** Opening EXERCISE DATA block **

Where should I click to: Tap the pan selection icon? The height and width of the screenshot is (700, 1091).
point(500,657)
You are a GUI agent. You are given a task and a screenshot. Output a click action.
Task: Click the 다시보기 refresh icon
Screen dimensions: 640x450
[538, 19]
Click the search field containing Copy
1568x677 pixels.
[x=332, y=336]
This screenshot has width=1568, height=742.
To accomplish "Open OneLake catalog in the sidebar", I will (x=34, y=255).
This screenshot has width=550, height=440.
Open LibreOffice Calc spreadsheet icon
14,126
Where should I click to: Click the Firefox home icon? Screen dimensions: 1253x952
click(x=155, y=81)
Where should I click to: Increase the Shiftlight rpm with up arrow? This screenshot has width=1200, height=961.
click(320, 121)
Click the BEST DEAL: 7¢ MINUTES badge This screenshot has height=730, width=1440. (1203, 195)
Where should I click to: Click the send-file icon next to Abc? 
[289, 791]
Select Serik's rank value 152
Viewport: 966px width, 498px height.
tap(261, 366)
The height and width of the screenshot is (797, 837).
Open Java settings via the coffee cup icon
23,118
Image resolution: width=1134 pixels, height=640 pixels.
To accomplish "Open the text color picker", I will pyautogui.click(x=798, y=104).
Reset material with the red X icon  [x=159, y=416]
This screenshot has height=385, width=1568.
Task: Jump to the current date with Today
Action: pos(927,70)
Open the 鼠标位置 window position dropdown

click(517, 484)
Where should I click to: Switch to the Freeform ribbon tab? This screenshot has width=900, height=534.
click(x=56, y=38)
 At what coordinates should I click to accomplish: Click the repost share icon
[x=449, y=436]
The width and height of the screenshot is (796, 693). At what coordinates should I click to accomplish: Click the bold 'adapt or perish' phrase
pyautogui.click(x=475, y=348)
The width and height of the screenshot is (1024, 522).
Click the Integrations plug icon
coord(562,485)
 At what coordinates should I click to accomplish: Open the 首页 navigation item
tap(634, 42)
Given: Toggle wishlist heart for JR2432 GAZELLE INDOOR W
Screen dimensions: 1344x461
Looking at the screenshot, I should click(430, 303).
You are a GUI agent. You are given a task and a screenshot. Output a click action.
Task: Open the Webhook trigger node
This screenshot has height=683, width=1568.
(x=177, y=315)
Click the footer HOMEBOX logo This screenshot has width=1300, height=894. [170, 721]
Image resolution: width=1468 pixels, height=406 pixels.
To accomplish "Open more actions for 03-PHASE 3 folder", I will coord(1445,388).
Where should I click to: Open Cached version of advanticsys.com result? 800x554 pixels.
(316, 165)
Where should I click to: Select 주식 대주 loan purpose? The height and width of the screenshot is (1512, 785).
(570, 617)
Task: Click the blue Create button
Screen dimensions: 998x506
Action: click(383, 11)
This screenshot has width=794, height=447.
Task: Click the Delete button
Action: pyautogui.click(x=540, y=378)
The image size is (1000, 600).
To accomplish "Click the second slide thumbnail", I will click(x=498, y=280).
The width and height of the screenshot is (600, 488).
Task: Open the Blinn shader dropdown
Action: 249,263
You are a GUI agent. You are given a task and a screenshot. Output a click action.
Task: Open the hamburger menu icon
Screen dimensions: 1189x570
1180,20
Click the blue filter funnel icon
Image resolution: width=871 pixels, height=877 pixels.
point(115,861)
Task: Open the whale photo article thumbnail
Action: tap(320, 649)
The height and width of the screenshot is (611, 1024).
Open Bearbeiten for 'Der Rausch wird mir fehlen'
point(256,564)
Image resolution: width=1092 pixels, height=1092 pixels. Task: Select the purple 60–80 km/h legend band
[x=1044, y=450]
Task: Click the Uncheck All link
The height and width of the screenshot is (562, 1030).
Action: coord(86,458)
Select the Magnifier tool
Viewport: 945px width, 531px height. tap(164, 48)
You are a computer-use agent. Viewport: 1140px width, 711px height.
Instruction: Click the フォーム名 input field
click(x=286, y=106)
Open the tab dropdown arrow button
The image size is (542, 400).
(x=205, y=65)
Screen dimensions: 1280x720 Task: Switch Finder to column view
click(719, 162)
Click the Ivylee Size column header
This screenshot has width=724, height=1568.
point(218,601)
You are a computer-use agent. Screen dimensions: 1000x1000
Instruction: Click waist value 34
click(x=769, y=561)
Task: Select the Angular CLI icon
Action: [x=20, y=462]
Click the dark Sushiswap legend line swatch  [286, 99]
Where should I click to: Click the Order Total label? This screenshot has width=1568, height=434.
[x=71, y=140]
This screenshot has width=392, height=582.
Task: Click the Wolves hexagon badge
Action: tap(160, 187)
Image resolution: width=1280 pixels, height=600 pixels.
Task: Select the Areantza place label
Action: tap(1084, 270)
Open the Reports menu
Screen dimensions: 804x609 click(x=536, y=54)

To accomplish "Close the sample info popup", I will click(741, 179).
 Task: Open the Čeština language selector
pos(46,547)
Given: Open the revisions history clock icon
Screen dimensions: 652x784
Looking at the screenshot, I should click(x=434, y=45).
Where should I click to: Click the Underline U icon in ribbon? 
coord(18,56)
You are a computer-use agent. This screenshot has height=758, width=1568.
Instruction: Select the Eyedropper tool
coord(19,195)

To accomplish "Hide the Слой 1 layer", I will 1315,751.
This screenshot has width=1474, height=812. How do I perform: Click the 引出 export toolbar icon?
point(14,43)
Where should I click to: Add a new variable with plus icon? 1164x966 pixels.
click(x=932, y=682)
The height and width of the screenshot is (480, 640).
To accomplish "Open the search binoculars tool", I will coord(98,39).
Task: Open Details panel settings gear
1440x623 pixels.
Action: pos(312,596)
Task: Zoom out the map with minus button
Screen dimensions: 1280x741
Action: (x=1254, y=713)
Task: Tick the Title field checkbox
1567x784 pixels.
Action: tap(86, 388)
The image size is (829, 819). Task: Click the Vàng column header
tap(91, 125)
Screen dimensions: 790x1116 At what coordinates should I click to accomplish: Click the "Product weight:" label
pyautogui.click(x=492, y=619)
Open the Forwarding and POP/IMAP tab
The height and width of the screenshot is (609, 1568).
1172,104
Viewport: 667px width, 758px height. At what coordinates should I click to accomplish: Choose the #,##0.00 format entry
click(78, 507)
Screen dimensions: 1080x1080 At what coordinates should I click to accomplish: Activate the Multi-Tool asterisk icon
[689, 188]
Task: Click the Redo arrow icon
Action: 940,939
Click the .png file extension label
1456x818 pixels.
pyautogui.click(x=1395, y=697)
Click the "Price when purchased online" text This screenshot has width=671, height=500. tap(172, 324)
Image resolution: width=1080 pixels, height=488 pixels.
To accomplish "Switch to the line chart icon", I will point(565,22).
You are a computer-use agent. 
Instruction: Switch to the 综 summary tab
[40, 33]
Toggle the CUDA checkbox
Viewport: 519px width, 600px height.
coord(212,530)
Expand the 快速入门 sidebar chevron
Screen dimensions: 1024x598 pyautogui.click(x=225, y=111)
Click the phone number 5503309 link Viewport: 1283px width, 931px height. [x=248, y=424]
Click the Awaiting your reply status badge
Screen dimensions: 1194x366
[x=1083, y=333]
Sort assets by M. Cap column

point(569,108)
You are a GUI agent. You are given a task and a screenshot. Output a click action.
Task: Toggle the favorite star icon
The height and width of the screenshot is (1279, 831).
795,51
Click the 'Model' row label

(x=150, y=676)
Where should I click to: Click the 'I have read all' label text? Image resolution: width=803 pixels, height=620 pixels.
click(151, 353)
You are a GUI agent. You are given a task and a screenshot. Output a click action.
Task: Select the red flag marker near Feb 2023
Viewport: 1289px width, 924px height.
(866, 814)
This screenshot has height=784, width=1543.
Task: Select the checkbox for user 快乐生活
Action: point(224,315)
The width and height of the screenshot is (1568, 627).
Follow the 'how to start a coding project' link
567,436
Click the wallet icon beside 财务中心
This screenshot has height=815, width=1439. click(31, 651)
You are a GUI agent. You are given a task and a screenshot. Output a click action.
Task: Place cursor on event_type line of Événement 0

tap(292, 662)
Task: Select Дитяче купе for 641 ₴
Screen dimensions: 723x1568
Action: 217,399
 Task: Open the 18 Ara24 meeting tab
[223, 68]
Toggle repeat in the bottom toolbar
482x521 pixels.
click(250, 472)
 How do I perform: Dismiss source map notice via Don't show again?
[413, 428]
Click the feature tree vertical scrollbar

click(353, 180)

** Closing EXERCISE DATA block **

:: ABOUT THIS TASK ::
From the entries above, return exactly the line containing "Screen dimensions: 1280x720", the line containing "Click the dark", and all lines between, and nothing else.

:: YOUR SOLUTION ::
Screen dimensions: 1280x720 Task: Switch Finder to column view
click(719, 162)
Click the Ivylee Size column header
This screenshot has width=724, height=1568.
point(218,601)
You are a computer-use agent. Screen dimensions: 1000x1000
Instruction: Click waist value 34
click(x=769, y=561)
Task: Select the Angular CLI icon
Action: [x=20, y=462]
Click the dark Sushiswap legend line swatch  [286, 99]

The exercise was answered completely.